2025 AIChE Annual Meeting
(646d) Oscillations of Slightly Viscous Liquid Drops Covered with a Monolayer of Insoluble Surfactant.
A fundamental understanding of the oscillations of surfactant-laden drops in air is crucial for applications including the measurement of interfacial properties, liquid atomization, inkjet printing, atmospheric sciences, and drop impact. In this study, the small-amplitude oscillations of a free drop of an incompressible Newtonian liquid covered with a monolayer of an insoluble surfactant are analyzed. Here, the free boundary problem comprised of the Navier-Stokes system governing liquid motion within the drop and the convection-diffusion equation governing surfactant transport along the liquid-gas interface are solved analytically using linear stability analysis and computationally using a finite element-based sharp-interface simulation technique. The presence of surfactant lowers surface tension and thereby reduces the oscillation frequency. On the other hand, its presence generates surface tension gradients and thus enhances damping rate.
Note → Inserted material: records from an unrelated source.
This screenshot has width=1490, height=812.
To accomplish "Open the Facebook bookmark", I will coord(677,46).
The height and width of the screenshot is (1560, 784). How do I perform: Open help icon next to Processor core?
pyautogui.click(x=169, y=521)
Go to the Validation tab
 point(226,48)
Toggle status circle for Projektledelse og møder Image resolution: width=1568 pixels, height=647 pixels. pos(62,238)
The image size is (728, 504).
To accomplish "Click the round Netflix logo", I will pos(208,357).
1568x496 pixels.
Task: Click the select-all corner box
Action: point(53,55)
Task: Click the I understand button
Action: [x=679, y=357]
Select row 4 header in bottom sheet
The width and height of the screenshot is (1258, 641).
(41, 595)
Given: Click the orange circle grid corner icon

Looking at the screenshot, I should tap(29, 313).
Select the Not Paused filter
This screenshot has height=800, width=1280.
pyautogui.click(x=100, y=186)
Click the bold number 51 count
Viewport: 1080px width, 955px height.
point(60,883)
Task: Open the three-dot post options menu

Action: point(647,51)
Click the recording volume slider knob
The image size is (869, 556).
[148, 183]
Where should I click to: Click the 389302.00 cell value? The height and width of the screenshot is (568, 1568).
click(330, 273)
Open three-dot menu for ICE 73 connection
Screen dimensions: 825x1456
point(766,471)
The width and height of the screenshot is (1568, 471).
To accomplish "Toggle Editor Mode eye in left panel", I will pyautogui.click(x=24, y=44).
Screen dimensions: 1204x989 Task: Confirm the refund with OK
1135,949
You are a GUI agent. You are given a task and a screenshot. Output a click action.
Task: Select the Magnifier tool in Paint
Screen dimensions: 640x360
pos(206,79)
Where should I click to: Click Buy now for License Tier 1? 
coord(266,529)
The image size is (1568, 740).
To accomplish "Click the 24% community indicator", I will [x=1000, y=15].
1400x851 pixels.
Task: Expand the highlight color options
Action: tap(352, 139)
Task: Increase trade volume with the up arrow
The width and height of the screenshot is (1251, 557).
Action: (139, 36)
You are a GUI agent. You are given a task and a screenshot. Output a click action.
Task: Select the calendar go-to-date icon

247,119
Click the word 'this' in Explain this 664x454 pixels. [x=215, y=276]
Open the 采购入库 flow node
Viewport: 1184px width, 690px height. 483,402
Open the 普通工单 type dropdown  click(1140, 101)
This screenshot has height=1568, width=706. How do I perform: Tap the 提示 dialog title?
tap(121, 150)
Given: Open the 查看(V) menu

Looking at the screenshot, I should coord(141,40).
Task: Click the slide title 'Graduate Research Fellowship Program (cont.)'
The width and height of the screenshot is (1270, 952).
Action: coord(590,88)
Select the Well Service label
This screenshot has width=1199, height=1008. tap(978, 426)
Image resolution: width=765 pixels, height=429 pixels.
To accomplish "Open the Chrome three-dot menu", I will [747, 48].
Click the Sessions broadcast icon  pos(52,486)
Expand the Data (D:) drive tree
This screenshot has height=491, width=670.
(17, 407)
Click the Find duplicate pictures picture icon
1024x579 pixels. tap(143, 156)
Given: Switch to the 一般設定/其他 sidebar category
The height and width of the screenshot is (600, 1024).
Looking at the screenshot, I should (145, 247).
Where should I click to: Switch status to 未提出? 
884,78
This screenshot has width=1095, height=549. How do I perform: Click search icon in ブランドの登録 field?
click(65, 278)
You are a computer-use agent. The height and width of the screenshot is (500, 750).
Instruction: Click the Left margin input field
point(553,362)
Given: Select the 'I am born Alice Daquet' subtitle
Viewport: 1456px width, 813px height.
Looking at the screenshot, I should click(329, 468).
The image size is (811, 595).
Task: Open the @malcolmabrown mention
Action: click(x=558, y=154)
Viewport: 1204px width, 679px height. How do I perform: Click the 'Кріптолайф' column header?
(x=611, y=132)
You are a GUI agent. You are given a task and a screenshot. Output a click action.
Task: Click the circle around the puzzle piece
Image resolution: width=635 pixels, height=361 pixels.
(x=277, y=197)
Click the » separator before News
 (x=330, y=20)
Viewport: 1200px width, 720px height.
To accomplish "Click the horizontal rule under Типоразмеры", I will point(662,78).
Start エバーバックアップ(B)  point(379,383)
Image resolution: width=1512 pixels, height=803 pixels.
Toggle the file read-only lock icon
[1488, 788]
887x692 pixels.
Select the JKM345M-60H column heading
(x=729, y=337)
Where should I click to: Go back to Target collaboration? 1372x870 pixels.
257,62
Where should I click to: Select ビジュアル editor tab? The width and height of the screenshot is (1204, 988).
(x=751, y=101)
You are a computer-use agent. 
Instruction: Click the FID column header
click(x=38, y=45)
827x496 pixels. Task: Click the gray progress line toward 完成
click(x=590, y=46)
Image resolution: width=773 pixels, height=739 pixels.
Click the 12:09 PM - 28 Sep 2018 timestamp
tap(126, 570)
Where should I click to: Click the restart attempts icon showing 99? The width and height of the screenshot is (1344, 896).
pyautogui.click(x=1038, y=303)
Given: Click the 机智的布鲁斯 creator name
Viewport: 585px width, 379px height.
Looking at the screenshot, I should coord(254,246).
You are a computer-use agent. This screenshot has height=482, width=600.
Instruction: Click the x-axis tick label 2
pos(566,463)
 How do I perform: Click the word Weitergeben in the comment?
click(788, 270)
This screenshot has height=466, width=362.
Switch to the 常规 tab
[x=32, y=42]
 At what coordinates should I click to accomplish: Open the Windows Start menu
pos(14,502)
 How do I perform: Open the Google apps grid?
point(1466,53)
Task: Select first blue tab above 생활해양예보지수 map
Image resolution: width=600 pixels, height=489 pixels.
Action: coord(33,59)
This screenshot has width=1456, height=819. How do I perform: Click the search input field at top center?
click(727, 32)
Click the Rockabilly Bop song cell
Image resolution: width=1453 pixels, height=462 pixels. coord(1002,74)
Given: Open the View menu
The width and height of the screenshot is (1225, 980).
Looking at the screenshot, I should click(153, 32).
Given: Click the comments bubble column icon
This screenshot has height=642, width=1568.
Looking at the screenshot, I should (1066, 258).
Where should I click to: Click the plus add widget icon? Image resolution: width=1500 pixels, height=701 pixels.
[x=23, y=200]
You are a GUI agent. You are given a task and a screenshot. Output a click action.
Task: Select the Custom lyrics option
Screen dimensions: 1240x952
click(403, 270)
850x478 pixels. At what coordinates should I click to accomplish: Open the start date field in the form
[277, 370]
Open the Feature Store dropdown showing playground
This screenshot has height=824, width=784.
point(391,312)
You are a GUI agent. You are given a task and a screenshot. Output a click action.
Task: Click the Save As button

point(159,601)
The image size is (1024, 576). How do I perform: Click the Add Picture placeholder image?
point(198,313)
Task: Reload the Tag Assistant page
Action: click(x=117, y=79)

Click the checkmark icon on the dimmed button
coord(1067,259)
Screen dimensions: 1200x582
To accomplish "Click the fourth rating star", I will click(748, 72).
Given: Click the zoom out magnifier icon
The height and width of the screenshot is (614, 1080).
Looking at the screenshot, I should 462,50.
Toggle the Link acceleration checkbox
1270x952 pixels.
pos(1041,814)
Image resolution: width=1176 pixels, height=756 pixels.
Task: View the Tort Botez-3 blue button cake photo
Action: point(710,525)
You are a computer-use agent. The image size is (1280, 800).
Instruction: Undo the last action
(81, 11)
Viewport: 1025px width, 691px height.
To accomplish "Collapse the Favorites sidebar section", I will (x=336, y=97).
Special attention is devoted to the variation of the damping rate D with the surfactant strength parameter B. An approximate analytical solution in the limit of small viscosity (M) is examined to elucidate the key role played by a certain dimensionless number involving the ratio B/M. The roles of vorticity and energy dissipation in the dynamics are also explored, and insights gained from them are used to explain the variation of D as a function of the initial surfactant loading.